Autoridades da Ucrânia afirmaram que um novo ataque da Rússia a Odessa, no sul, neste domingo (23/7), danificou uma catedral ortodoxa histórica, destruiu seis casas e prédios residenciais, e deixou dois mortos e outros 22 feridos.
A ofensiva sobre a maior cidade portuária do país acontece em uma semana particularmente movimentada da guerra, iniciada com um anúncio do Kremlin de que os russos deixariam um acordo que permitia a exportação de grãos do rival pelo mar Negro. Desde então, eles atacaram tanto a localidade quanto outros silos ucranianos quase diariamente.
“Mísseis contra cidades pacíficas, contra moradias, contra uma catedral”, afirmou o presidente ucraniano, Volodimir Zelenski, em referência aos 19 projéteis lançados por Moscou na madrugada —Kiev afirma ter derrubado nove deles. “Haverá represálias contra os terroristas russos pelo que aconteceu em Odessa.”

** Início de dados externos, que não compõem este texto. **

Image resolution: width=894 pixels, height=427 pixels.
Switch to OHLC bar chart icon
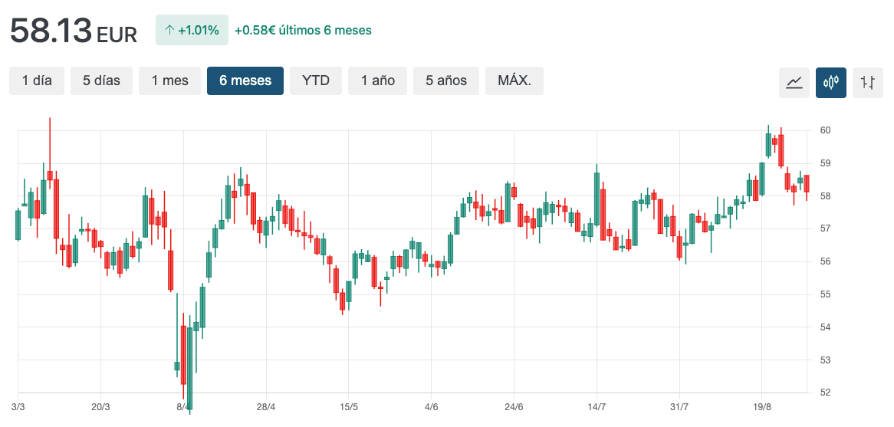pyautogui.click(x=867, y=82)
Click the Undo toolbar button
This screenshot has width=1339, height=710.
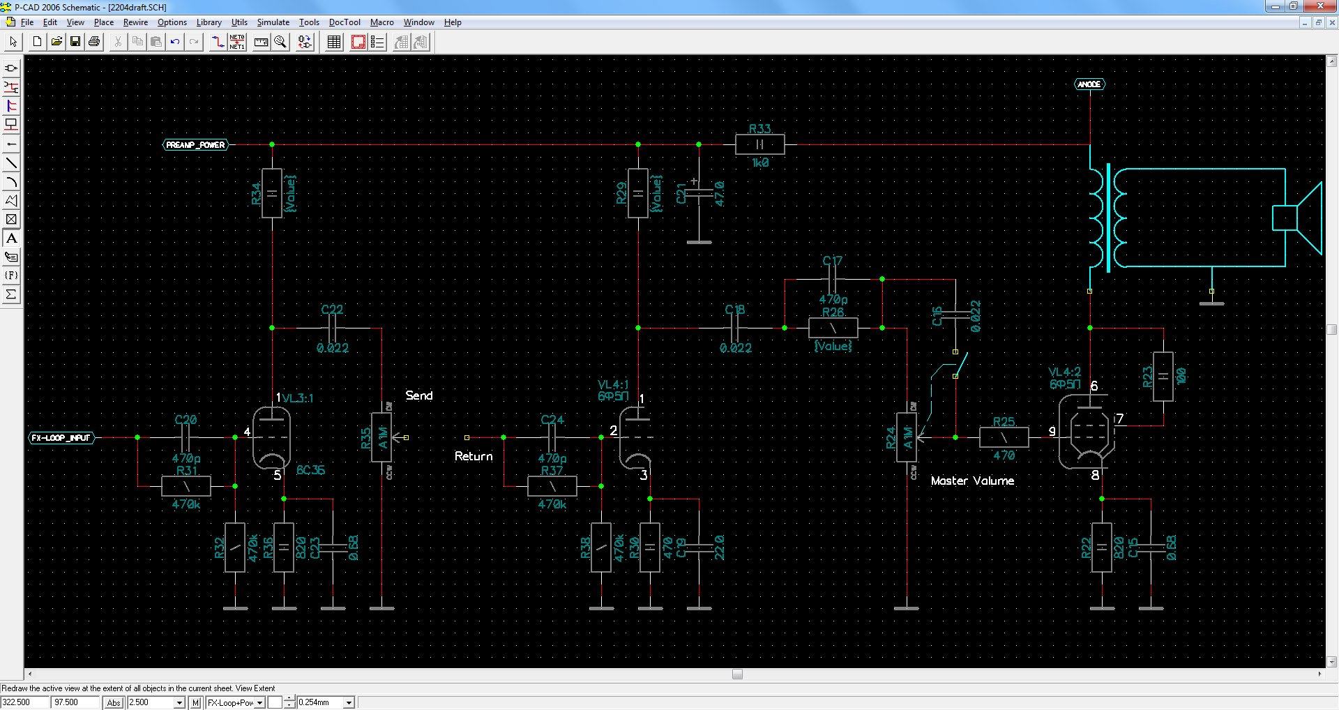(175, 42)
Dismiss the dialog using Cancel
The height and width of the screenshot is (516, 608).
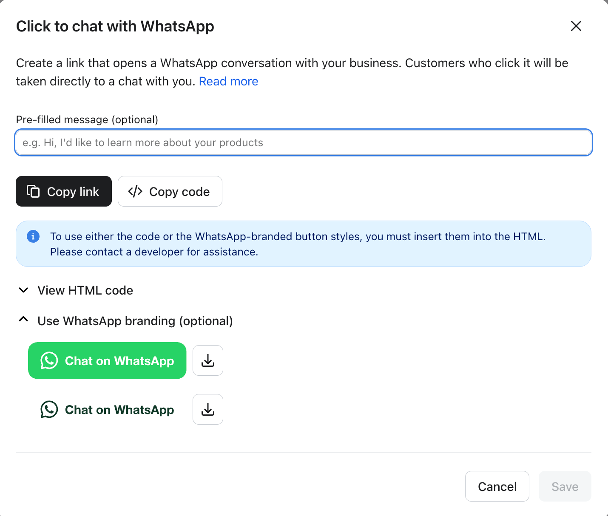[497, 486]
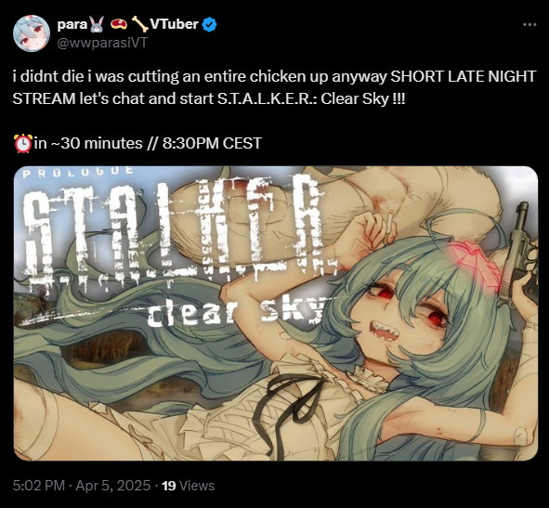Screen dimensions: 549x508
Task: View the 19 Views analytics count
Action: coord(189,486)
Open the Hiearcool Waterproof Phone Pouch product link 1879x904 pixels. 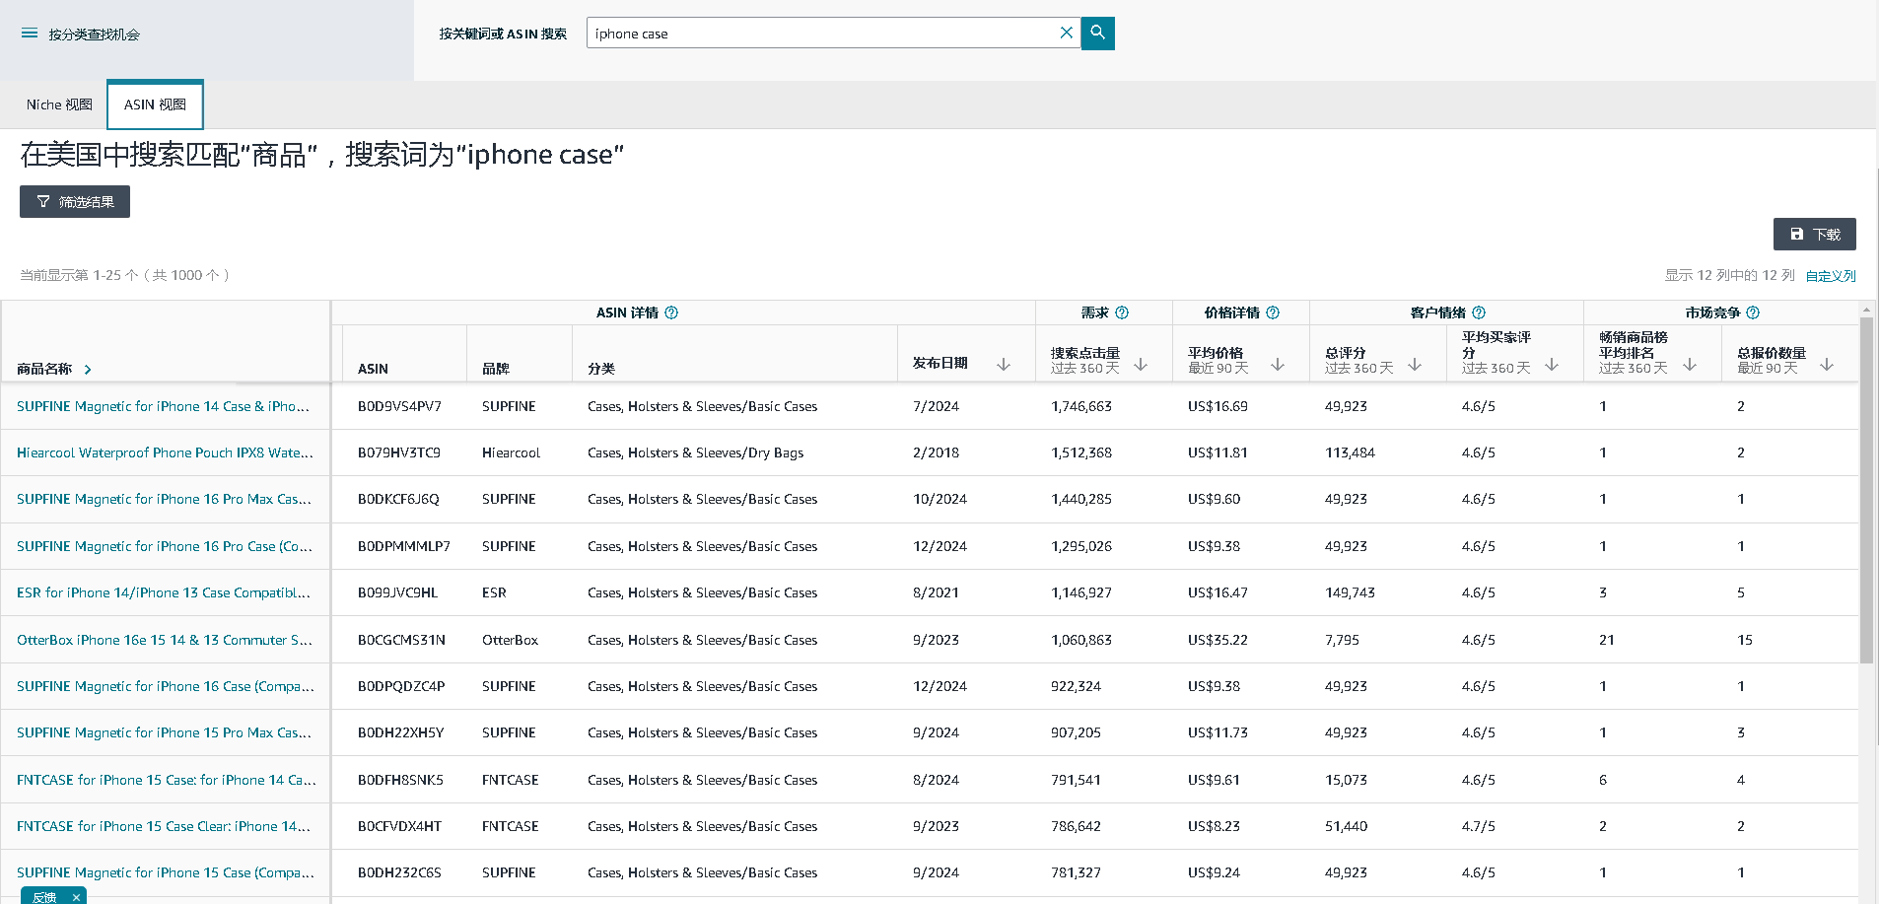click(x=165, y=452)
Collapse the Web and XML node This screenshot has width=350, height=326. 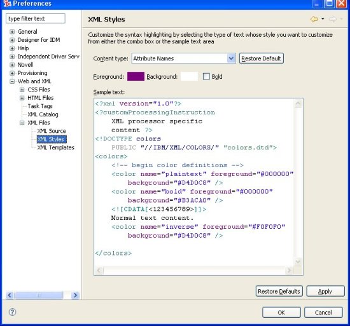[x=12, y=81]
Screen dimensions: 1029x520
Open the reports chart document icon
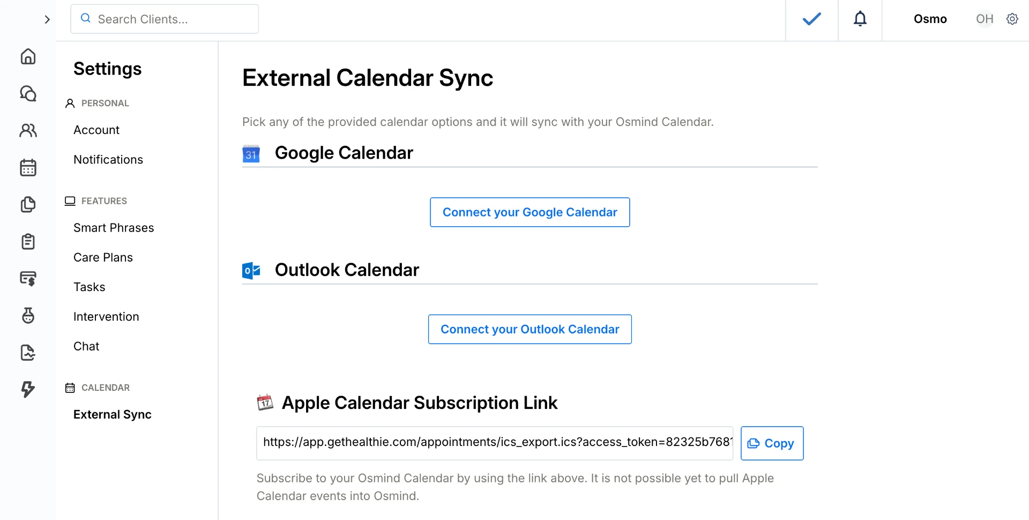click(28, 352)
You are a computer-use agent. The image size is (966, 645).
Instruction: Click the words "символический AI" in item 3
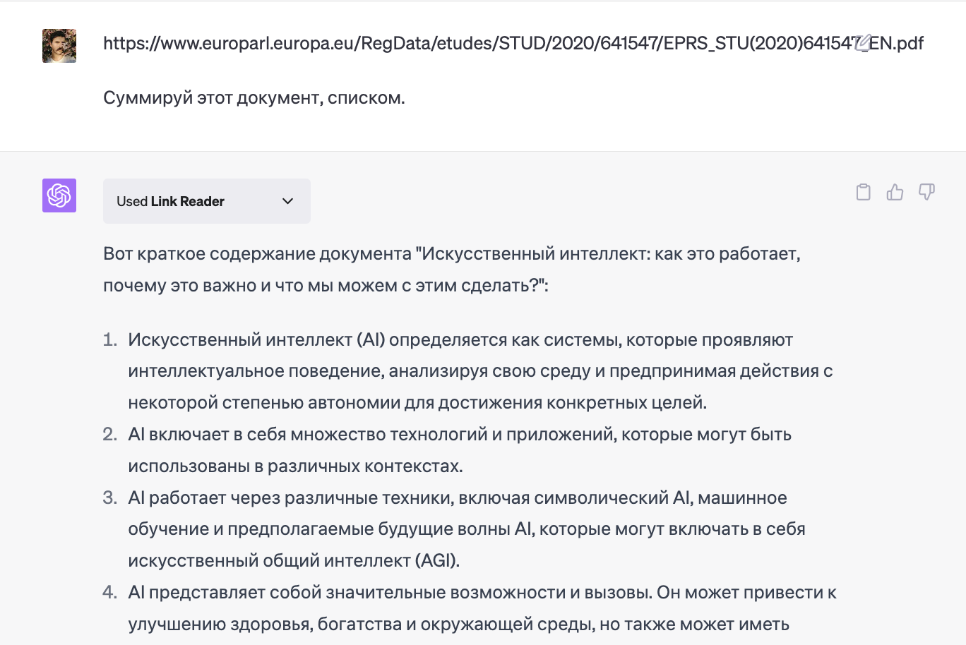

Já o governador da região de Odessa, Oleh Kiper, descreveu o incidente como “outro ataque noturno dos monstros”. Entre os feridos, há quatro crianças e adolescentes com idades que vão dos de 11 a 17 anos.
O Ministério da Defesa russo negou que a destruição da catedral tenha sido fruto de uma ofensiva sua. Ele afirmou que suas forças atacaram “instalações onde se planejavam atos terroristas […] por meio de embarcações não tripuladas” onde estavam mercenários estrangeiros, acrescentando que todos esses alvos haviam sido destruídos. Desse modo, segundo a pasta, a provável causa dos danos ao edifício é provavelmente um míssil antiaéreo ucraniano.
A igreja atingida data do século 19 é a maior da cidade. Chamada de Catedral da Transfiguração, ela está severamente danificada, de acordo com a administração militar local.
O arquidiácono Andrii Paltchuk contou à agência de notícias Reuters que o ataque iniciou um incêndio na parte da igreja onde artefatos religiosos são comercializados. “Quando a capela do altar direito —a parte mais sagrada da catedral— foi atingida, um pedaço do míssil voou por todo o espaço e atingiu a área onde exibimos imagens, velas e livros para compra”, disse ele.
O Ministério da Defesa ucraniano relatou que a catedral já havia sido destruída uma vez antes, em 1936, durante as campanhas antirreligiosas do ditador soviético Joseph Stálin. Foi reconstruída quando o país conquistou sua independência, em 1991.
A primeira-ministra italiana, Giorgia Meloni, emitiu um comunicado condenando o ataque e oferecendo assistência na reconstrução da catedral. “Os agressores russos destroem depósitos de grãos, privando milhões de famintos de comida. Eles devastam nossa civilização europeia, nossos símbolos sagrados”, disse ela.